Improving outcomes with anti-BCMA bispecific antibodies with attention to infection
Andrew J. Yee
Abstract
Therapies targeting BCMA are transforming the care of multiple myeloma, with unprecedented depth and durability of responses in patients with heavily treated disease. The field is moving rapidly, especially with the recent approval of anti-BCMA CAR T-cells in as early as one prior line of therapy with ciltacabtagene autoleucel (cilta-cel) and two prior lines of therapy with idecabtagene vicleucel. While patients are benefiting from the efficacy of these treatments, there is also growing data on the increased risk of infections with these therapies.
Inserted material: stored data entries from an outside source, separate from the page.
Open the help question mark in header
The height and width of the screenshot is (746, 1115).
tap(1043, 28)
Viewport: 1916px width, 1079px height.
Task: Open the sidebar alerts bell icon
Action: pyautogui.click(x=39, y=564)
In the initial trials of teclistamab (MajesTEC-1) and elranatamab (MagnetisMM-3), infections (all grade; grade 3–4; grade 5) were common with teclistamab (80%; 55.2%; 12.7%) and elranatamab (69.9%; 39.8%; 6.5%), respectively [ 1 , 2 , 3 ]. By comparison, infections were lower in the CARTITUDE-1 trial of anti-BCMA CAR T-cells cilta-cel (58%; 20%; 3%) [ 4 , 5 ]. In the bispecific antibody trials, hypogammaglobulinemia (IgG <400 mg/dL) was also frequent with teclistamab (70.9%) and elranatamab (75.5%) [ 2 , 3 ]. Moreover, opportunistic infections with Pneumocystis jirovecii and reactivation or infection with cytomegalovirus virus were seen on these trials.